== Exercise objective ==
Express the data below as a Markdown table with columns Row and Line, from the start of the data through the line containing "Action: [x=450, y=449]", both included. Omit blank lines.

Element and text position data
-- -- --
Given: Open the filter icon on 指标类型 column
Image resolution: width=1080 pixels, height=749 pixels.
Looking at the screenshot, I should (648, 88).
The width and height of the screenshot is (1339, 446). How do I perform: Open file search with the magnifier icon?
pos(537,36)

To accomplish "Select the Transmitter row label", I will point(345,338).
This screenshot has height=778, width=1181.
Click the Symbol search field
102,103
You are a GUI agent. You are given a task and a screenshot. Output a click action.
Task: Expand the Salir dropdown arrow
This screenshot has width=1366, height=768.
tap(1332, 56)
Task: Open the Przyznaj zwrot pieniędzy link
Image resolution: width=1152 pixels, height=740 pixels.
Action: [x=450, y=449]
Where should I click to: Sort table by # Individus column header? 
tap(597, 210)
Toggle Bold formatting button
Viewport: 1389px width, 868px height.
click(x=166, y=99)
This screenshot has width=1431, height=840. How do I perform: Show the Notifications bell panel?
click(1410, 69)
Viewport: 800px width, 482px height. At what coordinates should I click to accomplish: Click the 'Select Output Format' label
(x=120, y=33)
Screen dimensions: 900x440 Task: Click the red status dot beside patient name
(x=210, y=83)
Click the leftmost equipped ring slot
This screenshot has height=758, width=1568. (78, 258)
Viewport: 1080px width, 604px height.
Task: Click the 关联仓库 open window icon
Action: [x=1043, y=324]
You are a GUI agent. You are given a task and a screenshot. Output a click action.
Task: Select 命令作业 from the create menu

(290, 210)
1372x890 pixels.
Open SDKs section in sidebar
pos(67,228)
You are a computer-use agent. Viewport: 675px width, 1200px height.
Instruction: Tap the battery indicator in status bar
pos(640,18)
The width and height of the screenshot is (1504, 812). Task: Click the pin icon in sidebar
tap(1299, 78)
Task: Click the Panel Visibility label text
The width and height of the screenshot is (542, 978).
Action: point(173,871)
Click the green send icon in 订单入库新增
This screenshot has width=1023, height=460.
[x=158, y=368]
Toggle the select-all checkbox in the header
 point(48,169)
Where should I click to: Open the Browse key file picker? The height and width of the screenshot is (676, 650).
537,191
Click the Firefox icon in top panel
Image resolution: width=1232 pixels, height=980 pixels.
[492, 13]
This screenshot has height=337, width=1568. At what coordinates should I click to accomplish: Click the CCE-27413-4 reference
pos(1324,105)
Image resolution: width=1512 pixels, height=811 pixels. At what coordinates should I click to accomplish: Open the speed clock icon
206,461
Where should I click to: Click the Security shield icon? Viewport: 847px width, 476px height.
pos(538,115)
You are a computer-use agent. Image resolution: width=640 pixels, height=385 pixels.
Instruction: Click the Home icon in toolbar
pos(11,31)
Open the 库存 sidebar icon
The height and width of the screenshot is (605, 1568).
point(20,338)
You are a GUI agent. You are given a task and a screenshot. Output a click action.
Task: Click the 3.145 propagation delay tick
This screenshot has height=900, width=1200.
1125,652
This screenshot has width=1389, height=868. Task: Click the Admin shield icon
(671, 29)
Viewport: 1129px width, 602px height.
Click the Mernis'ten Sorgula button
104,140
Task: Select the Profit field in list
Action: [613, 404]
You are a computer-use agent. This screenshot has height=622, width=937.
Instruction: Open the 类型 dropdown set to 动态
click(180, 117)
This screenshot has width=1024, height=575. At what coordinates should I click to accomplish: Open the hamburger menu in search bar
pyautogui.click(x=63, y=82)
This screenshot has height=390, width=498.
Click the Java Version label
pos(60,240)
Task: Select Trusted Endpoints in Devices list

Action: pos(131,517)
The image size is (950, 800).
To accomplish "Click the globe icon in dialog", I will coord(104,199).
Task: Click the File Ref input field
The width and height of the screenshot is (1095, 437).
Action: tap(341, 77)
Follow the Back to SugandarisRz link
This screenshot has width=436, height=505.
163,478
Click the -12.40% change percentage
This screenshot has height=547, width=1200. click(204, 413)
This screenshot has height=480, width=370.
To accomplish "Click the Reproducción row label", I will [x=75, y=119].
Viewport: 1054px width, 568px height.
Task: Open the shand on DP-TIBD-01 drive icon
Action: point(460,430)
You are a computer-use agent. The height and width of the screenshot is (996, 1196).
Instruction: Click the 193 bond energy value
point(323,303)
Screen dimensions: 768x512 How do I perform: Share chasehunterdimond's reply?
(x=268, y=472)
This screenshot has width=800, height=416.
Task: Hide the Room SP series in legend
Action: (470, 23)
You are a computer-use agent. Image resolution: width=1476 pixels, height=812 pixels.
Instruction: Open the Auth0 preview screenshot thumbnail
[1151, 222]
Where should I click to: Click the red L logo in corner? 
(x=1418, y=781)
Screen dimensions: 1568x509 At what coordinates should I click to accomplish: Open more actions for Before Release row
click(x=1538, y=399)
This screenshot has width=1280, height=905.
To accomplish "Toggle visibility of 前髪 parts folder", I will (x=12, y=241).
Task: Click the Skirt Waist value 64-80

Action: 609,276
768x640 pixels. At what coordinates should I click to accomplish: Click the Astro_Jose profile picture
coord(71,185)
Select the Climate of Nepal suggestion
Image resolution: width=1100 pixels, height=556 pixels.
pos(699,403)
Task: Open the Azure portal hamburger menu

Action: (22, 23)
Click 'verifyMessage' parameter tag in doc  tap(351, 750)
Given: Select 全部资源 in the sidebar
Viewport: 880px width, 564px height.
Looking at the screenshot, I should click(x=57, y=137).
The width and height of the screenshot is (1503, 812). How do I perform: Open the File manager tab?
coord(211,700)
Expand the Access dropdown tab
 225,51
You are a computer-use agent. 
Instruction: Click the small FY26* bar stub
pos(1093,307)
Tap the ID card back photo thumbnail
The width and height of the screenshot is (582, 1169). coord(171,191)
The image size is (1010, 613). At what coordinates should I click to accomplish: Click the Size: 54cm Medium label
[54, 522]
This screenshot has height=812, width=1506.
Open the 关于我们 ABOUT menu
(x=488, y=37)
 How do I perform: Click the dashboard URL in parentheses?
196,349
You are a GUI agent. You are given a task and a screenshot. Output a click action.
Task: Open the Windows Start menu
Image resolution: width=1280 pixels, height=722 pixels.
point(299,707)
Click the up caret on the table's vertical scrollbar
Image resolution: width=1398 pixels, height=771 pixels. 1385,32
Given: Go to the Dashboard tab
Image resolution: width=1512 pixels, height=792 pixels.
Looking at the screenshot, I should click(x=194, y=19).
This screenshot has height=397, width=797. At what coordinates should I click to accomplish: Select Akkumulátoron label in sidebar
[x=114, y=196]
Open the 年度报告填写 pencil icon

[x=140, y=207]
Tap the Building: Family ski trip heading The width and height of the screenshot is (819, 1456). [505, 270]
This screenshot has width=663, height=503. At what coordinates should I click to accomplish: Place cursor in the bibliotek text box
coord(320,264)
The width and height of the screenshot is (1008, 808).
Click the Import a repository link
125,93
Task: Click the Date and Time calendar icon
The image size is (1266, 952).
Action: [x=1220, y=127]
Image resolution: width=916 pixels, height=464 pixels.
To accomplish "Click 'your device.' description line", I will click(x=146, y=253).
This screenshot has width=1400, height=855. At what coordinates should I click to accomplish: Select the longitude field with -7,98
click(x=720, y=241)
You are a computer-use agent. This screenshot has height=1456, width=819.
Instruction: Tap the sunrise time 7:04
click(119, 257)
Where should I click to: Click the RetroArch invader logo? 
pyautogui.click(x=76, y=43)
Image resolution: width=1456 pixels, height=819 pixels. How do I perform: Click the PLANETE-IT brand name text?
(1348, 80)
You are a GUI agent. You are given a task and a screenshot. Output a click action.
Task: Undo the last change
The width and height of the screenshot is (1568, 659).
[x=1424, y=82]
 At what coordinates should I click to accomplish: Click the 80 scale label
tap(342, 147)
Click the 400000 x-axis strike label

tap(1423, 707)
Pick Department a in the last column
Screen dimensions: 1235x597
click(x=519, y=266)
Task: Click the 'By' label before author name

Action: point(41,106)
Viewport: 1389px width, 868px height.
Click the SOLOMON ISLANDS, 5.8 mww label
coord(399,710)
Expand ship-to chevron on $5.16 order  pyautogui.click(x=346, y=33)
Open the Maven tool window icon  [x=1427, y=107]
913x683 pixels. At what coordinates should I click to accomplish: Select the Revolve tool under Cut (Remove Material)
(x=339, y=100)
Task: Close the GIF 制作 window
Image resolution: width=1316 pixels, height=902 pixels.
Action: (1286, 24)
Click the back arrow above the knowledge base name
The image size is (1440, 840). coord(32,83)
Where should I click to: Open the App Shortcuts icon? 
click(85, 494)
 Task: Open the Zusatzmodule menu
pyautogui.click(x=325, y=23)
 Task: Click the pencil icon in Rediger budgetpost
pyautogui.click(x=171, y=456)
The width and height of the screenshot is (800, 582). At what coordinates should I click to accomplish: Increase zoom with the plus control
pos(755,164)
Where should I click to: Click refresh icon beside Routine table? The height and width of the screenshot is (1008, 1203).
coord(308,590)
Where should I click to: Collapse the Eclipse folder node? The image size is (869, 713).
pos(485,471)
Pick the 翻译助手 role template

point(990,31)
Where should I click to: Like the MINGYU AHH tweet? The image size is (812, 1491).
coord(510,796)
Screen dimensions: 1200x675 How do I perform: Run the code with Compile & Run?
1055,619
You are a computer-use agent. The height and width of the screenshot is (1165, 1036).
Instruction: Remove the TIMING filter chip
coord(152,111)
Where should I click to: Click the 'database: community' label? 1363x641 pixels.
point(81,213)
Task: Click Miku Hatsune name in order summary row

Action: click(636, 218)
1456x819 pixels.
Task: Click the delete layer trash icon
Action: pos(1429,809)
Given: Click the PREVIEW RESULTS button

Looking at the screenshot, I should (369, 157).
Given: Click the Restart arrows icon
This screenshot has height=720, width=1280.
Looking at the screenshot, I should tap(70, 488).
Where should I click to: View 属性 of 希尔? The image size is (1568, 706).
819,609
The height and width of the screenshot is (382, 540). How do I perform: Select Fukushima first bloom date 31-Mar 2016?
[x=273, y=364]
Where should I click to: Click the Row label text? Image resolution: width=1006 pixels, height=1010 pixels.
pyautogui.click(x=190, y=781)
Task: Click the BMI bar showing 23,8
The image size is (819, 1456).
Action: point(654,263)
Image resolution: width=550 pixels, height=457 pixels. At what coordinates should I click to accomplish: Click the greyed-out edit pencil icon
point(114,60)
-- -- --
== Exercise solution ==
| Row | Line |
|---|---|
| 1 | Given: Open the filter icon on 指标类型 column |
| 2 | Image resolution: width=1080 pixels, height=749 pixels. |
| 3 | Looking at the screenshot, I should (648, 88). |
| 4 | The width and height of the screenshot is (1339, 446). How do I perform: Open file search with the magnifier icon? |
| 5 | pos(537,36) |
| 6 | To accomplish "Select the Transmitter row label", I will point(345,338). |
| 7 | This screenshot has height=778, width=1181. |
| 8 | Click the Symbol search field |
| 9 | 102,103 |
| 10 | You are a GUI agent. You are given a task and a screenshot. Output a click action. |
| 11 | Task: Expand the Salir dropdown arrow |
| 12 | This screenshot has width=1366, height=768. |
| 13 | tap(1332, 56) |
| 14 | Task: Open the Przyznaj zwrot pieniędzy link |
| 15 | Image resolution: width=1152 pixels, height=740 pixels. |
| 16 | Action: [x=450, y=449] |